Although November Project itself is an inclusive community, the idea of fitness itself doesn’t translate everywhere. “If you go into these rural communities, a lot of the participants found [the idea of exercise] a very elitist and a white activity,” Carter explained. If he and his university-funded team can figure out what makes November Project special, maybe they can find ways to make it culturally relevant to other groups.
There’s something to be said for that approach, I think. I stayed away from November Project while I was injured because I felt like there was no point in going if I couldn’t do the workout. I can see how fear of being unable to do a workout, or not seeing representation of your own fitness abilities or preferences, would prevent others from venturing out to join an exercise group.
After months into my recovery—and after all my free trials at boutique gyms ended—my loneliness outweighed my bitterness over not being able to participate. So on a Monday morning in July, I decided to bike the 4.5 miles up to Malcolm X Park where the group meets. I figured if I couldn’t run, I could at least do situps and pushups.

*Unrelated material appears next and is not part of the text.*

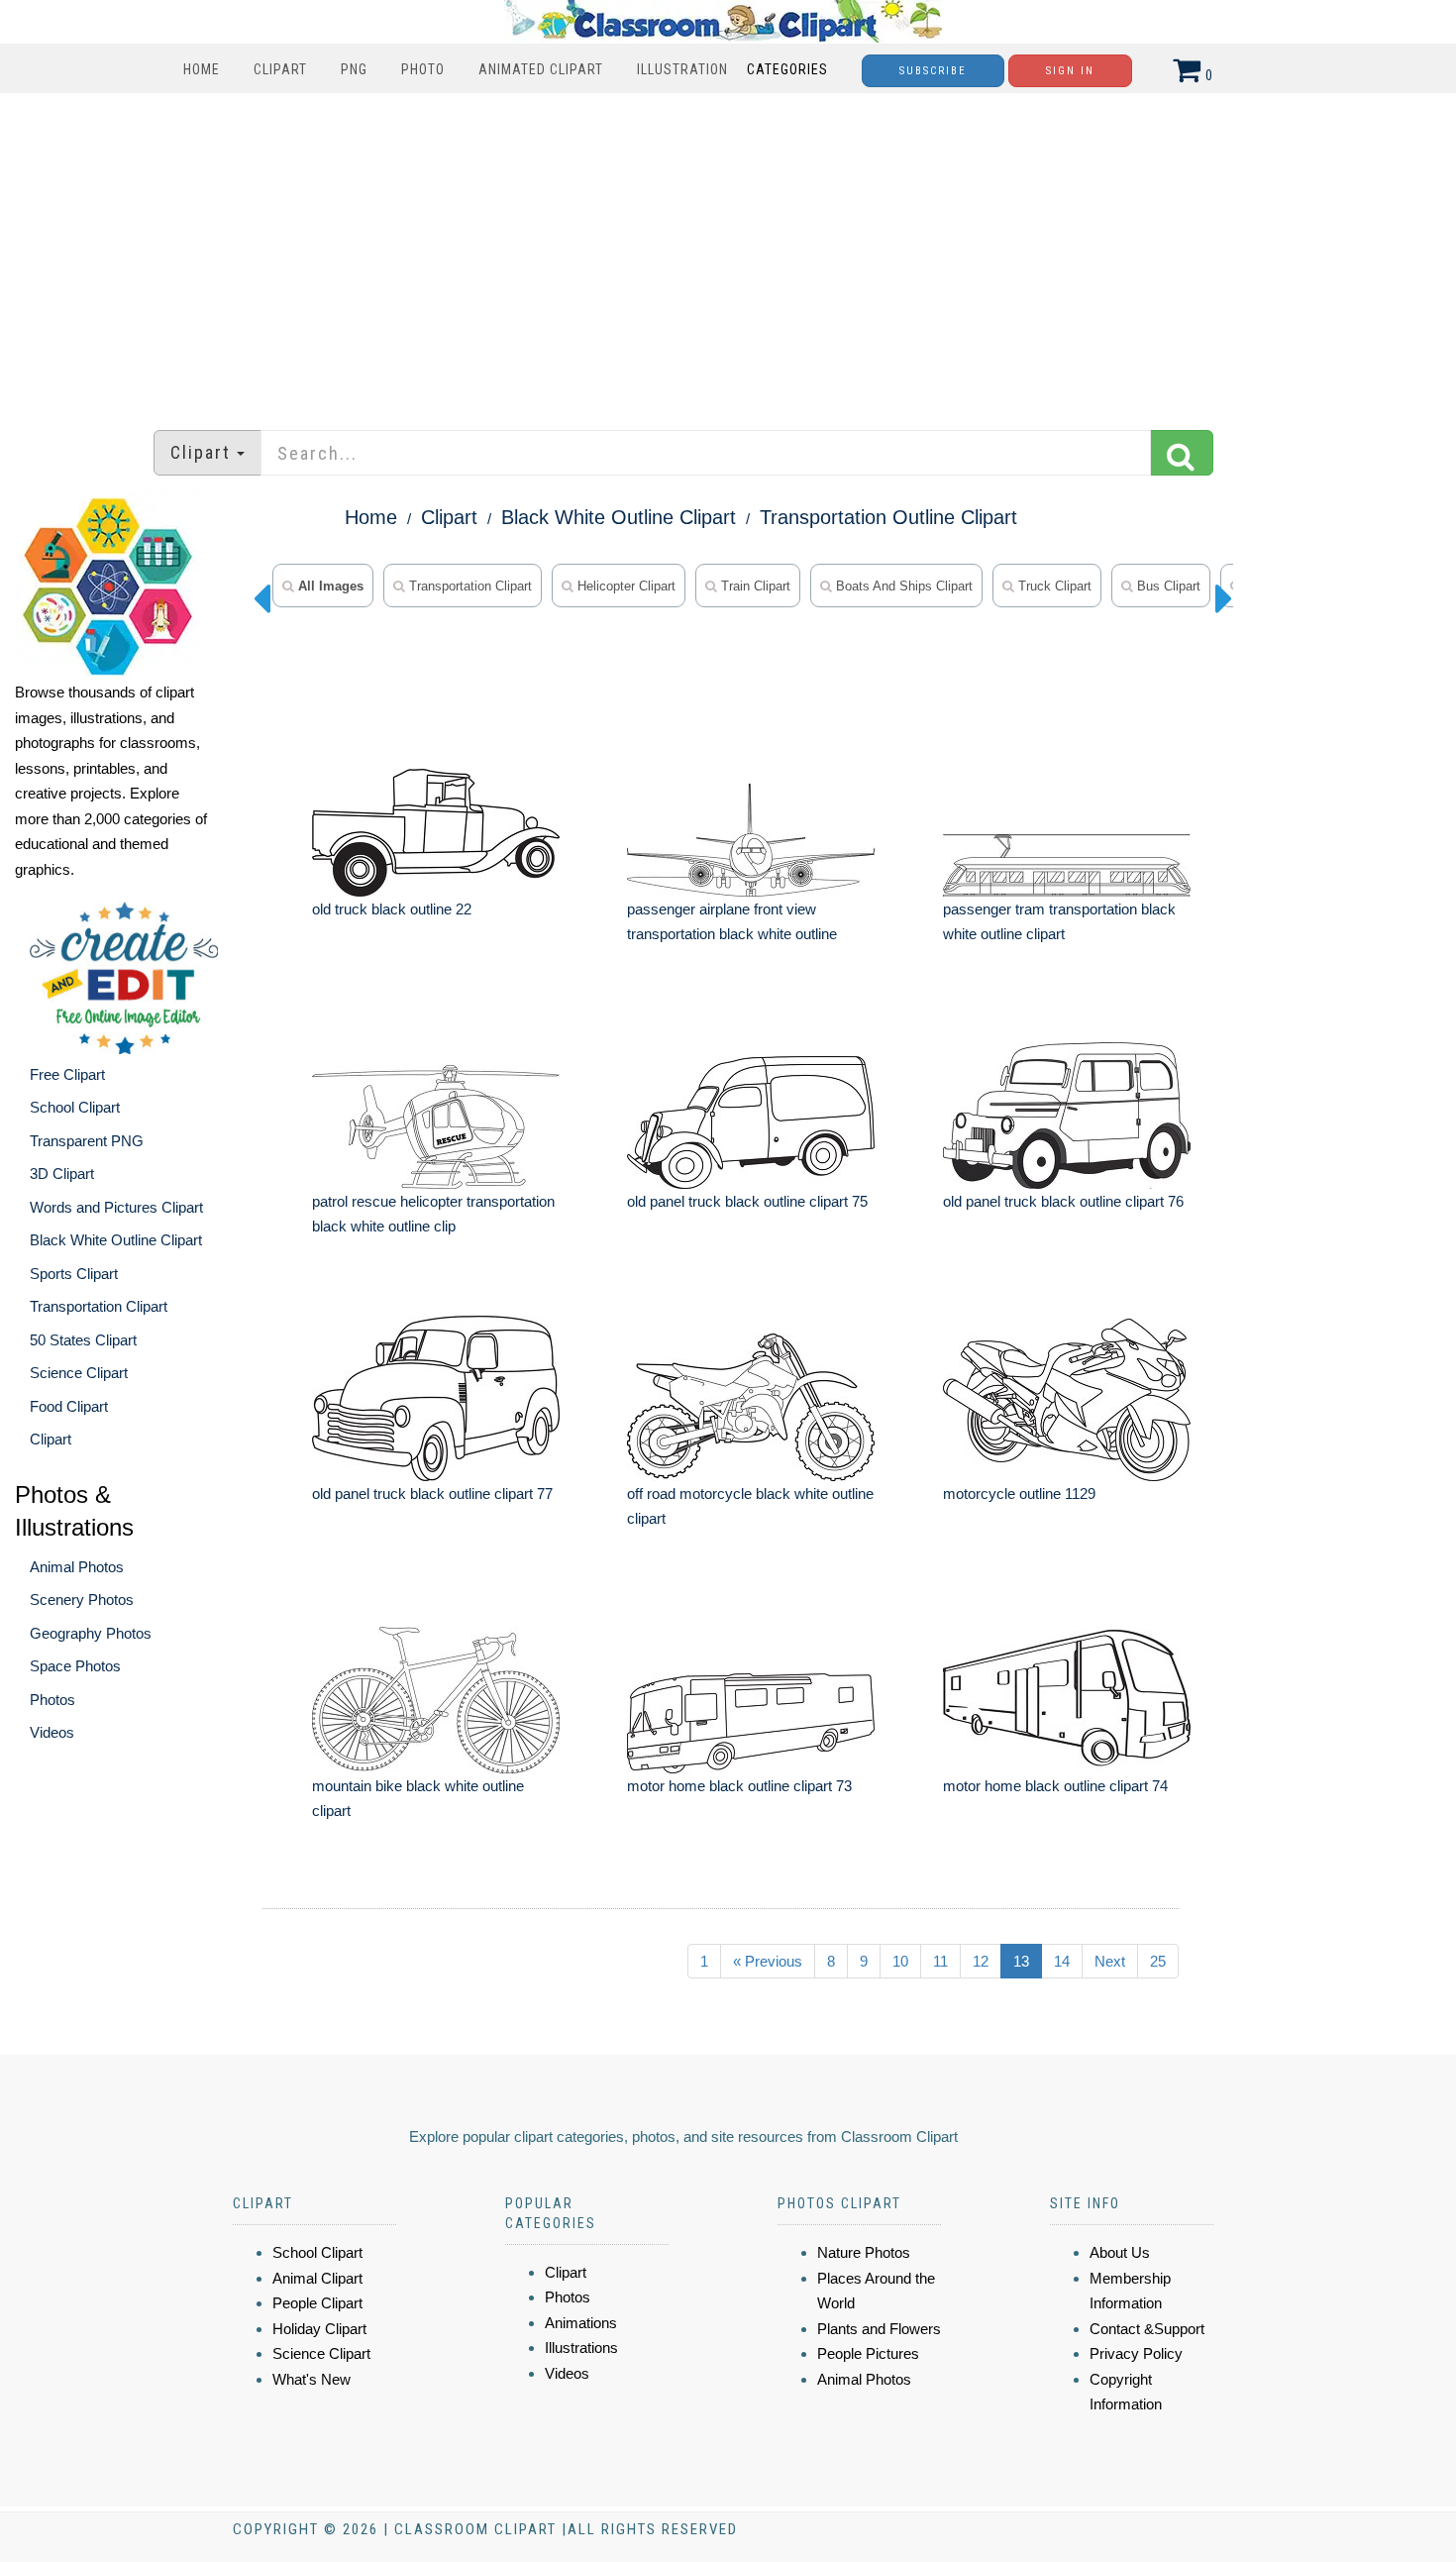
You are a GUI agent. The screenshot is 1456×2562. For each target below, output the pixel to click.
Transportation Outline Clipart (888, 517)
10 (900, 1961)
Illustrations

To my surprise, I was greeted warmly. “We’re glad you’re here,” both friends and strangers said. Many people asked how I had been doing; they missed me, too. They listened to me lament my injury, and encouraged me to keep resting and working in physical therapy.
I wasn’t the only one recovering, it turned out: One woman I knew had tweaked her back, and I met another who had suffered some arm injuries in a rock climbing accident. We decided to walk together while the rest of the group did the circuit. It ended up being one of the favorite workouts I’ve ever been to.
Finally, I realized, my inclusion in this community had nothing to do with my fitness or ability. It’s impossible to put a price on being welcomed exactly as you are.